How (and when) were you first diagnosed with ovarian cancer?
When I was 27 years old, I noticed acute bloating that would not go away. I spent a year bouncing from doctor to doctor—being told there was nothing wrong with me. One doctor on the Upper East Side told me, “Women get like this” when I told him I was concerned about the bloating. “It’s likely in your head.” After exhausting ashrams and nutrition changes and doctors, I finally went to an extraordinary stomach doctor who knew there was an issue. He sent me to get an MRI. That’s where they found the mass.
Did it affect your decision to try and have children?
I was blessed with an oncologist who did not do a total hysterectomy (which is the normal course of action with ovary cancer). And I was blessed by the Universe with the ability to conceive on just one ovary with my first daughter. Then, after another surgery, I was further blessed to give birth to my second daughter on one-half of my remaining ovary. There are no words for the gratitude I feel for those little girls—and the doctor that allowed me to have them.
“My oncologist once brought into surgery an anesthesiologist who looked like he arrived straight from a Phish show. I was unclear if he was sampling his own goods.”
What’s the worst medical horror story you can share with us?
It was that doctor who told me it was in my head. And all the doctors that year who didn’t consider the fact that the bloating could be cancer. I learned that I needed to be my own advocate.
Can you describe any moments of levity that happened along the way?
My friend and I used to use “tumor humor” constantly as a method of distraction. I was not interested in engaging with anyone who was planning my funeral while I was planning my recovery. So, while I don’t recall any knee-slapping, roll on the floor moments, I also didn’t lapse into misery.
What surprised you the most about your experience with chronic illness?
The reaction of others and how isolating it is. You can’t really connect to anyone except people who can empathize. I spent a lot of time with a close friend’s mom. She was in the middle of a 10 year battle with cancer. She had so much peace and acceptance. I loved being with her. The worst part of disease is the fear. I was most afraid when thinking about the future. So as long as I could stay in the present, avoid “future-tripping,” and spend time with someone who understood, I was OK.
“It is not necessarily your best friends that you stick with. It’s the ones who can empathize without hyper projection—or those who can comfort without pity. I was not interested in engaging with anyone who was planning my funeral while I was planning my recovery.”
What’s the latest update in your battle with ovarian cancer?
I was so lucky. I had early stage cancer. I had no chemo. I was able to have children. I am so blessed. Emotionally, it stayed with me. I have had “scares” along the way. At 41, I had stomach issues again. I was diagnosed with SIBO and IBS. I tried every macro / functional / something but that did work to clear up the stomach issues. Ultimately, the oncologist discovered something and I had my fallopian tubes removed. Still, I consider myself so lucky. I have been blessed with health, incredible doctors, the ability to afford medical care, and a supportive family. What more could I want?
What would you say is the biggest misconception about ovarian cancer? Is there anything you wish you could make people understand better?

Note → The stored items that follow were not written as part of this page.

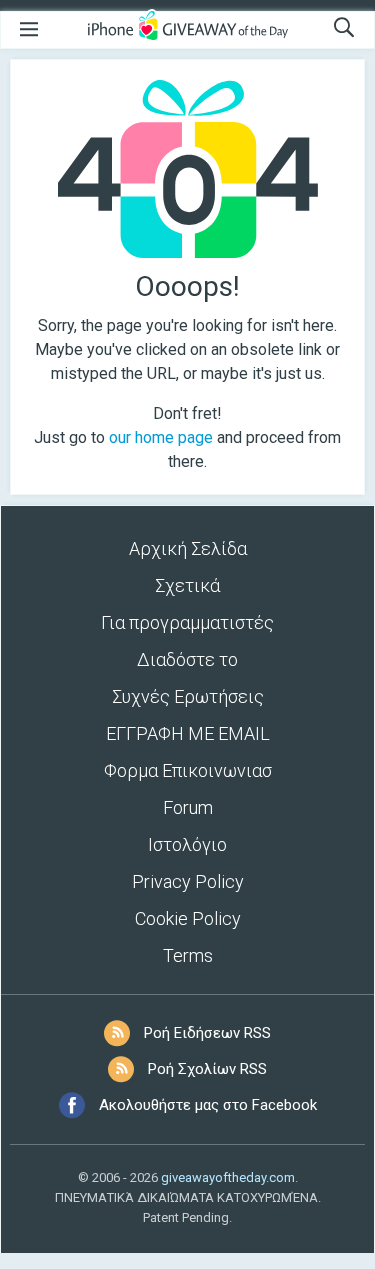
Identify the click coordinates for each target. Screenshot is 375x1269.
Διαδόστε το (187, 659)
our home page (161, 437)
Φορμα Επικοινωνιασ (188, 770)
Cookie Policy (188, 918)
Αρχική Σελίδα (188, 548)
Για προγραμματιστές (187, 622)
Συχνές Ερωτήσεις (188, 696)
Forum (188, 807)
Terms (188, 955)
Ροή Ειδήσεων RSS (207, 1033)
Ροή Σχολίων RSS (207, 1069)
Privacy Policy (188, 881)
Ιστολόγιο (187, 844)
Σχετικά (187, 585)
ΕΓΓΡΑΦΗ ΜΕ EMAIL (188, 733)
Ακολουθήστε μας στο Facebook (208, 1105)
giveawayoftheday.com (228, 1177)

There is a misconception that ovary cancer does not occur in young women. It does. The symptoms are hard to diagnose. There needs to be more awareness.
If there has been any silver lining to all of it, what would you say it is?
I believe in my heart that what happened to me is a blessing. It enables me to help other women going through something similar. This journey started me down the path of understanding how to create health in my own body. I accept I cannot change my genes, but there are factors we can affect. After the diagnosis, I started to read a lot about lifestyle factors like environment, nutrition, and exercise that are the inputs to longevity and health that we can impact. I have become a passionate advocate for women’s health in everything from nutrition, to healing the body to using chemical-free tampons, to encouraging women to seek out the exercise methodologies that specifically support women’s health and strengthen women’s bodies. We, as women, need to work together to empower and educate ourselves.
How has Sollis been able to support your healthcare journey?
As someone who needs to manage and monitor my healthcare, it is invaluable to have a doctor on call whom I can trust. This has been especially true in the past couple of years, when access to top-notch medical care has been of the utmost importance to me and my family.
What have you learned about yourself—and the human spirit in general?
Self pity and resentment does not serve me. It keeps me from connecting. I need to stay grateful every day for everything that happens to me—even the stuff that seems bad. Because I don’t actually know what the bad is… I don’t know the big picture. Sometimes the things I think are the worst turn out to be the best.
Any good words to live by?
The most important thing a woman can do is listen to her body. If you suspect there is something off, then be your own advocate. Find doctors who will treat you like a human, who are educated in women’s health, who listen, and who look you in the eye. You deserve to feel good in your body. It’s not in your head.